Sementara itu, Ketua Konfederasi Serikat Pekerja Indonesia (KSPI) Said Iqbal mengatakan, pemerintah tak perlu kebanyakan alasan terkait kondisi TKA Ilegal. Nyatanya, pemerintah dinilai kecolongan dalam penanganan buruh asing. Said pun mengkritisi pernyataan Menteri Ketenagakerjaan Hanif Dhakiri yang membandingkan jumlah TKA asing dengan TKI di luar negeri.
"Jelas ini miskonsepsi. Meski TKI di Luar Negeri ada 6,5 juta dan kebanyakan pekerja kasar, mereka memang ditempatkan kepada negara yang membutuhkan. Negara-negara penempatan TKI tersebut mengizinkan adanya perekrutan pekerja kasar asing di negara mereka," ujarnya.

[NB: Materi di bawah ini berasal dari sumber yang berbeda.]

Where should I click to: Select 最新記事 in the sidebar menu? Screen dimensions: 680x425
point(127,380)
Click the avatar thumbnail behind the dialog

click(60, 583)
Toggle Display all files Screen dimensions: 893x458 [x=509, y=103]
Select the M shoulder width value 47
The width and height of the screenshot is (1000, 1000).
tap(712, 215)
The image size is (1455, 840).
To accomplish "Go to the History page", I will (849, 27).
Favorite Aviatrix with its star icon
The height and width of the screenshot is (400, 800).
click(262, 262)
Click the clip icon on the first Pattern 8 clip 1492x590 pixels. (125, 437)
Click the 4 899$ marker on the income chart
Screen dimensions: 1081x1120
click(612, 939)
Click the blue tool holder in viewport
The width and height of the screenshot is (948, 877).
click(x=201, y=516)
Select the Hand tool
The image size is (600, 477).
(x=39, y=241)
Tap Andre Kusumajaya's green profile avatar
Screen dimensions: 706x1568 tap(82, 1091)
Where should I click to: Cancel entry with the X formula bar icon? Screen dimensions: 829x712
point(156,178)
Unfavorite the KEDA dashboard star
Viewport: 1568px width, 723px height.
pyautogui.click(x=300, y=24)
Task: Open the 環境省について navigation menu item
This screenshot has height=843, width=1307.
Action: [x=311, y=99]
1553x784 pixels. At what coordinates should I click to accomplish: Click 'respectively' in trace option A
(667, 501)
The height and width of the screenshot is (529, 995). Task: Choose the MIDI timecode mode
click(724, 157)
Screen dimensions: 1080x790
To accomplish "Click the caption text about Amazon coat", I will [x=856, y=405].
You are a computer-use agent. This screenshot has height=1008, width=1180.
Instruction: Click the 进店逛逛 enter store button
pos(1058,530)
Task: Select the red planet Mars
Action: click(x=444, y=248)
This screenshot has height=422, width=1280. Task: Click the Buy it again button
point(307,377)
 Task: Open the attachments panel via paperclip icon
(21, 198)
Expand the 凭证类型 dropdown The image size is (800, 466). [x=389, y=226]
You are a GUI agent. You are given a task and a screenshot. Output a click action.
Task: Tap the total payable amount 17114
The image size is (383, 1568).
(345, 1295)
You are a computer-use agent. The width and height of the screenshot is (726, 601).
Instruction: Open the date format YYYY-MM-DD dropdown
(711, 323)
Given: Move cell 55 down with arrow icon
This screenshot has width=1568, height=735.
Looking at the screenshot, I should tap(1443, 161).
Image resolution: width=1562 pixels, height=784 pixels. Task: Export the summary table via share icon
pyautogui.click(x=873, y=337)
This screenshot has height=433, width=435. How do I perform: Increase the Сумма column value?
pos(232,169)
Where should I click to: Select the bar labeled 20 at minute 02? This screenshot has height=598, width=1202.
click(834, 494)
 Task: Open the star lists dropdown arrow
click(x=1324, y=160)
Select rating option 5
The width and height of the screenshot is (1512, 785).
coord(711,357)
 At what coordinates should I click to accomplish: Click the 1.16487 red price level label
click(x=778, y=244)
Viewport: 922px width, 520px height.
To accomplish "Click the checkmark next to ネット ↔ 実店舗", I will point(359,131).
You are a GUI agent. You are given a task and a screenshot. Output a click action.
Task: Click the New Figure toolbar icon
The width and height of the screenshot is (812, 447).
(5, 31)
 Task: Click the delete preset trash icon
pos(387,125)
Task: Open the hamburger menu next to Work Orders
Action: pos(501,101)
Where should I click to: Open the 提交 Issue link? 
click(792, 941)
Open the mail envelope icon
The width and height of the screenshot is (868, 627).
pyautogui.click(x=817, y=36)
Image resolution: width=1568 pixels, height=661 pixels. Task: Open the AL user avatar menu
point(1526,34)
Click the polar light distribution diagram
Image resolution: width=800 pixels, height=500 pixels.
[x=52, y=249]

Sedangkan, lanjut dia, undang-undang tentang ketenagakerjaan sudah jelas melarang adanya TKA asing unskilled bekerja di Indonesia. Secara logika, karena masih banyak juga tenaga kerja dengan spesifikasi rendah yang belum mendapatkan kesempatan kerja. "Karena itulah, kami kukuh ingin melakukan gugatan hukum citizen law suit terkiat TKA Tiongkok. Dari survei kami, 93 persen responden setuju adanya tuntutan tersebut," tegasnya. (tyo/lum/bil)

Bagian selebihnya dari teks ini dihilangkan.